Getting to my feet, I look at Tucker. “I’m tired and need to be alone right now. Which way is your room?”Tucker starts to stand, but I sidestep the chair I’d been sitting in, shaking my head. “I want to be alone. Just tell me where to go.”

Tucker stares closely. The way he does it, I don’t know whether to like it because it affects me so or hate it due to thereasons for it. He’s reading me like he knows me. He doesn’t. None of these people do.

At this point, I don’t even think I know myself.
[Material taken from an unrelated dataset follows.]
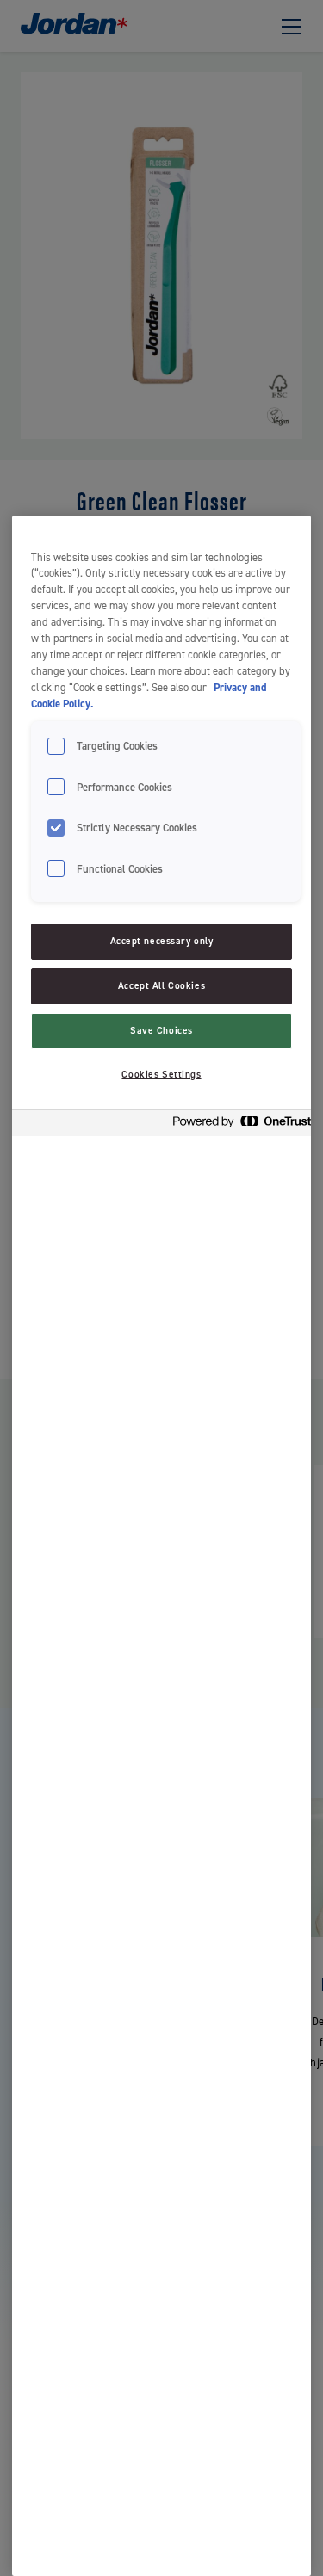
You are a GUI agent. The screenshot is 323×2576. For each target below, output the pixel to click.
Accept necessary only (162, 941)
Finally, Tucker stretches an arm out, pointing to a hall. “Fourth door on the right.”

Chapter Eight

Tucker

“Your mate is a fairy,” Justice mutters the moment Lake steps into my room.

No one spoke as she left the table. No one said a word until she was securely behind doors.

“Half fairy,” I tell him. Her mother was human. I glance around the table until I meet Abel’s gaze. “Her mother’s mate was Callum Wildthorn.”

“You’re joking.” Abel looks as shocked as I felt when she told me her last name.